The de facto way to print proxy cards in the MTG community, after doing some research, was via MakePlayingCards.com and specifically getting Custom Game Cards (63 x 88mm). I ordered a bunch in S33, and I got some S30 holographic fronts. Their website was a bit clunky to navigate, but overall I didn't really have any problems. Shipping took a few weeks, and I thought they came out great.

Proxy Vintage Cube

After spending so much time doing magic stuff for this project, I did want to learn how to play it. After completing the SSBMRank cards, I downloaded MTG Arena and started playing the game. After a few weeks I had managed to ladder all the way up to mythic rank in standard, which was a great time.

I felt like I deserved a reward for doing all of that laddering, so I decided to proxy print a 360 card vintage cube as a sort of playable trophy. I went with the Data Generated Vintage Cube, since after reading the overview I found that I agreed with all of their decisions.

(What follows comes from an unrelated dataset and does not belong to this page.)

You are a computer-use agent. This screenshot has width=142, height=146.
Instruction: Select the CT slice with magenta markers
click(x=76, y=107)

Without needing to design my own custom variants of each card, I was now free to use MPC Autofill for this, which is a tool that makes this process much easier if all you want are playable proxies for specific cards. This tool is intended to make the whole process of getting proxies printed on MPC to be much more streamlined, but I think it ended up being sort of a mixed bag for me. It's really easy with this tool to just paste in your card list and get all of the cards into MPC, but the art that gets loaded by default is sometimes really weird, full of fanart / OCs / memes / other nonsense.

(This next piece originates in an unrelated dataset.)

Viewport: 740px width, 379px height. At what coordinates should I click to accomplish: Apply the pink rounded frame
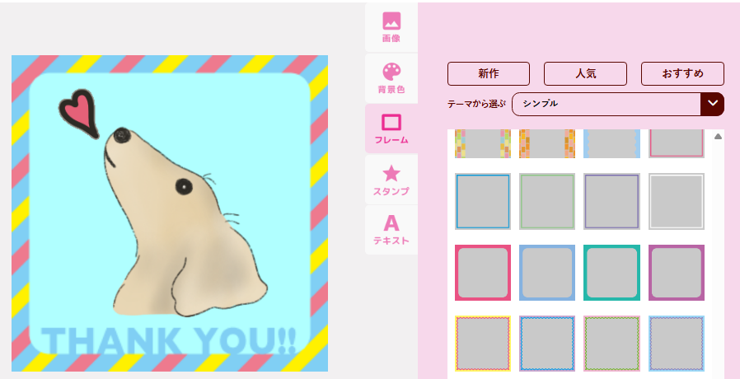click(x=483, y=273)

I ended up going through every single card in the cube (360 cards) and making sure I liked the art for all of them. This took a lot longer than I thought, since I had only played standard before so a lot of the card pool was new to me. But all in all the process was mostly the same as last time, and I thought the cards turned out great4.

proxycube.png

Footnotes:

1

I like lots of the other components too! So don't be mad if you do one of the other things, you're still appreciated.

2

I'm sure this was annoying for my friends and family. But I'm not sorry. I need to do stuff like this to get projects like this off the ground. You'll have to put up with it, unfortunately.

3

I didn't really know what EDHREC rank was, but I figured it was vaguely "how popular is this card".

4

I went with S30 for all of them. I think a collectors eye would be able to tell them apart much easier from real cards compared to S33, but in the sleeves especially they don't feel any different from the real land cards, which were cheaper to just buy normally than to print.